Word Recognition with Auditory Spikes

Members: Shih-Chii Liu, Jonathan Tapson

This project is to perform word spotting using auditory input spikes from the AEREAR2 and the SKIM dendritic model. The sentences used are samples from the work described in Mesgarani and Chang 2012. Speakers produce sentences such as Tiger Go to Blue Two (Five) now or Ringo Go to Blue Two (Five) now. In the experiments, subjects listen to a mixture of 2 sentences and when the keyword "Tiger" is heard, then the subject has to listen to one of the speakers in the mixture and then to provide the number at the end of the sentence. The figure below shows the individual sentences, the mixture of the 2 sentences, and the spikes recorded in response to the sentences.

The first step was to build a dataset of labeled spike data.
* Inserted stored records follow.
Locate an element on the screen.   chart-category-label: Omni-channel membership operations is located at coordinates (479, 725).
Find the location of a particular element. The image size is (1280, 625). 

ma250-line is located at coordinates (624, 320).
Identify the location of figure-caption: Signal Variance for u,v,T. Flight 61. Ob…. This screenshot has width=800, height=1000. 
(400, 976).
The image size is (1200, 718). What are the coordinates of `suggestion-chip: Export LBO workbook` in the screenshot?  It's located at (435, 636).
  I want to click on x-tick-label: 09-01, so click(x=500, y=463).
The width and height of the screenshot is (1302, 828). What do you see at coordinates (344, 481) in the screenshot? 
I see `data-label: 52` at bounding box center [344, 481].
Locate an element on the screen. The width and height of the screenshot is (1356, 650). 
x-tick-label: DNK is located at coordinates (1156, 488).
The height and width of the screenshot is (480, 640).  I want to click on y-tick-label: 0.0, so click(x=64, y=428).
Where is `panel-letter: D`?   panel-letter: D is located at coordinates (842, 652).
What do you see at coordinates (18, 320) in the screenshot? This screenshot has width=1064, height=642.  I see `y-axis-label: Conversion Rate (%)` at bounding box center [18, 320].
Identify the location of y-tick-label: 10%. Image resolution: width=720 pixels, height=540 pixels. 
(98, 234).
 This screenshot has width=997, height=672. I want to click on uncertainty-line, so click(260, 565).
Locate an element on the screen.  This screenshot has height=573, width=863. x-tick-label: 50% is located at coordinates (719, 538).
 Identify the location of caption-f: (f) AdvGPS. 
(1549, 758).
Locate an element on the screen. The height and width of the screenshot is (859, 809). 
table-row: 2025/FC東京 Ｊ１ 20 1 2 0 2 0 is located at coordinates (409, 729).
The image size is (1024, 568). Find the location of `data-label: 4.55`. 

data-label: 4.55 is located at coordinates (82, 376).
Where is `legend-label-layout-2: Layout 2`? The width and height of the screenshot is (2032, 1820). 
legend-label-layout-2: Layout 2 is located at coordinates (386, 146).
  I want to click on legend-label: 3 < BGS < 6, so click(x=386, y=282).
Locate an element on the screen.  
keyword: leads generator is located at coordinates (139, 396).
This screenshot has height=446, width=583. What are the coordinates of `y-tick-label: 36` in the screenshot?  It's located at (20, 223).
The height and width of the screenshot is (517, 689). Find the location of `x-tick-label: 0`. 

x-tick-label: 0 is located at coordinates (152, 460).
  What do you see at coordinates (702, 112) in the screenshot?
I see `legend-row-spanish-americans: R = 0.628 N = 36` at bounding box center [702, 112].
The data were labeled with two sets of labels - the actual words, and the residence time in Markov chain states. In the spike data shown, the spikes from both cochleas have been combined to reduce the dimensionality of the input. This may not have been a good method.

Labeled spike data

The labels are the lines below the spike raster, coinciding in time with the words in the spike stream.

This dataset was then fed through a SKIM network consisting of 64 cochlea spike input channels. There were 6 output neurons, one for each word. The input and output neurons were connected with all-to-all synapses to 300 dendritic branches for each output neuron. The synaptic kernels used were alpha function impulse responses with explicit axonal delays.

The wordspotting network was followed by a Markov chain network which was intended to implement and enforce the following state diagram:

It can be seen in this image that the wordspotting network was not always visibly correct, but the Markov chain network which followed was able to enforce the correct outcome.